Thanks for the details. I agree that the UI is not easy to understand, and here is a developer speaking. Wondering how the average user experiences it. Perhaps the most essential part can find its way into https://docs.syncthing.net/users/faq.html or to some help available in the Android app. That part of documentation might even only be available when the app is on Android 8+.
Thanks @capi. I had a hunch it would be because of some service related stuff. Does the service really have to run when syncthing is _not_ running? Seem like a waste of cycles? :)
@Larpon It doesn't actually _do_ anything, it's just the only way to prevent the process from being killed and therefore miss events. Unfortunately with Android 8 the previous method, where a non-running application was informed about certain events (WiFi change, power-plug/unplug, ...) is no longer available. There are APIs, that substitute most of the required functionality. Unfortunately they are available only starting API level 21 (I think), but we support back until 14. So we are stuck in the middle. We'd basically have to drop Android 4.4 and earlier, which is still very widely used.

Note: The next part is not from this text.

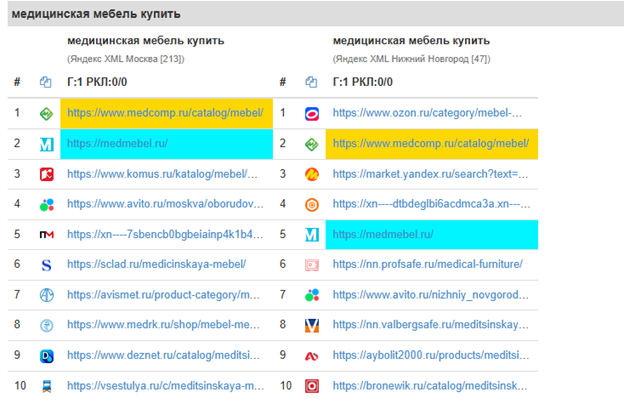Image resolution: width=624 pixels, height=415 pixels.
Task: Click the Deznet favicon in Moscow row 9
Action: [46, 354]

I think that we can implement an hybrid approach, so that based on the Android version the application uses either the one or the other API. But until somebody comes around to actually implement this, we are stuck with the current approach.
I agree that that the current implementation is not optimal and is totally annoying especially for anybody below Android 8.

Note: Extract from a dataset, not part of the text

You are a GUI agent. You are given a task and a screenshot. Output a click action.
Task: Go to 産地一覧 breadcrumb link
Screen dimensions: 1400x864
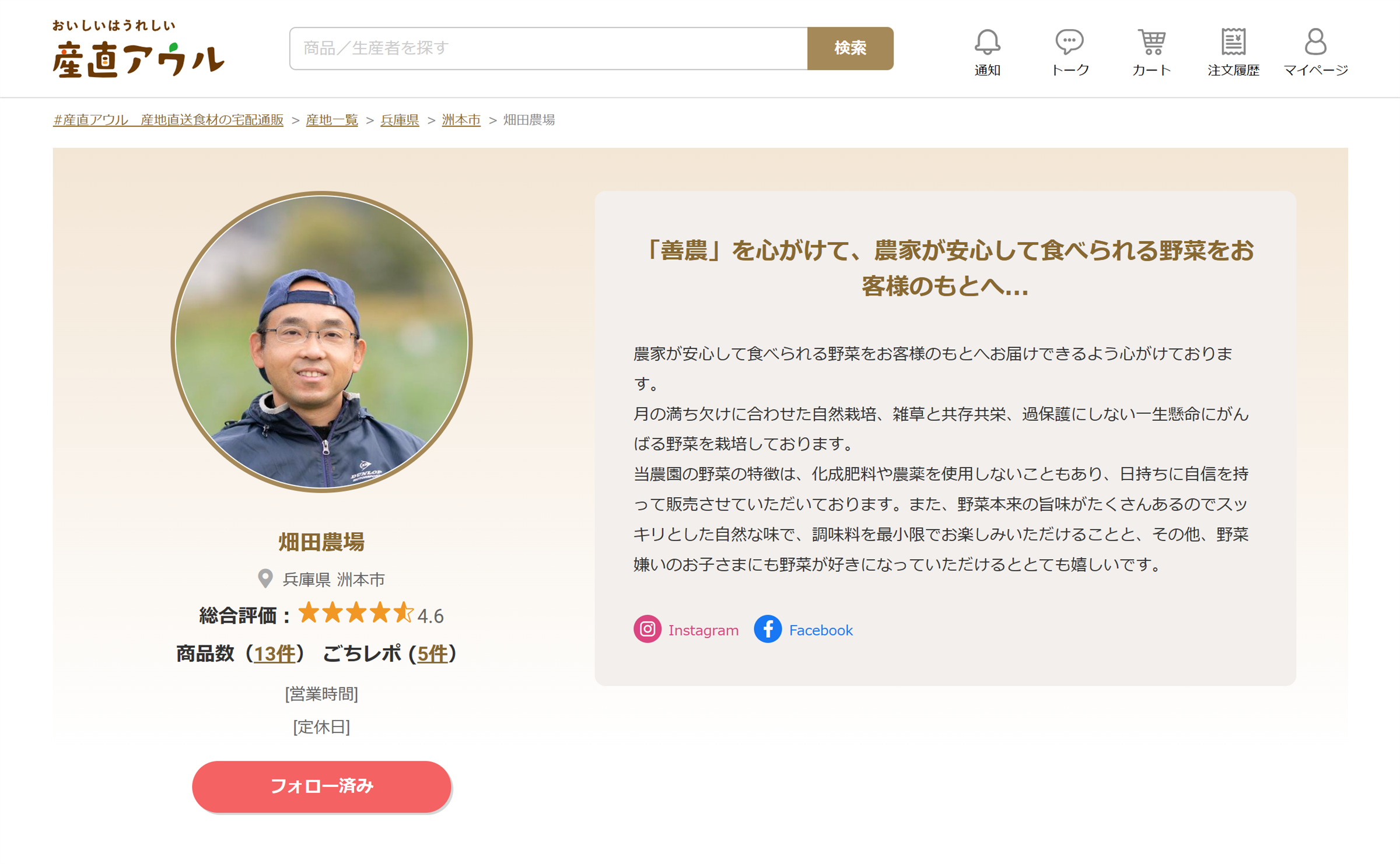tap(332, 120)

@capi indeed it gets replaced by the 'using power' notification. Do you know of any apps electively hiding that which are also FOSS in order to add them to F-Droid.
Or would it be a possible feature for syncthing?
@capi - thanks for explaining. I can see the dilema
@PanderMusubi On 8.1 (at least LineageOS 15.1) you can hide this notification by long-pressing it.
On Android 8.0 I have successfully used https://play.google.com/store/apps/details?id=com.iboalali.sysnotifsnooze (https://iboalali.com/hide-running-in-the-background-notification) to hide it, the source-code is available from https://github.com/iboalali/sysnotifsnooze
Important: I _cannot_ vouch for the code nor if the Play Store version is the same as the publicly available source-code. Use at your own risk.
Since this is some low-level work-around via a notification listener, I am strongly against adding this to Syncthing directly. The proper way will be to actually make Syncthing _not_ run in the background and use the appropriate "new" APIs.
I'm on OxygenOS 8.1 but will switch to LineageOS when that is supported a bit longer for my device. so if the "new" API will solve it all, I'm fine with it. Thanks for all the info.
Duplicate of https://github.com/syncthing/syncthing-android/issues/1048 I suggest to consolidate first aid information into our faq and close one.
Most helpful comment
This has nothing to do with syncthing but general Android settings.
The toggle in the first screenshot will disable that notification (I think).
The "On" toggle will enable/disable all notifications of syncthing. The "Allow notification dot" will enable/disable the stupid notification dot (like on iOS), which indicates, this app currently has a notification inside the notification shade. The other toggles enable/disable that notification channel.
The more useful setting here is when you tap on the "syncthing active"搂 or "monitoring run condition". There you can set it from medium to low, so it will not have an icon in the top bar and will be below the "normal" notifications and collapsed.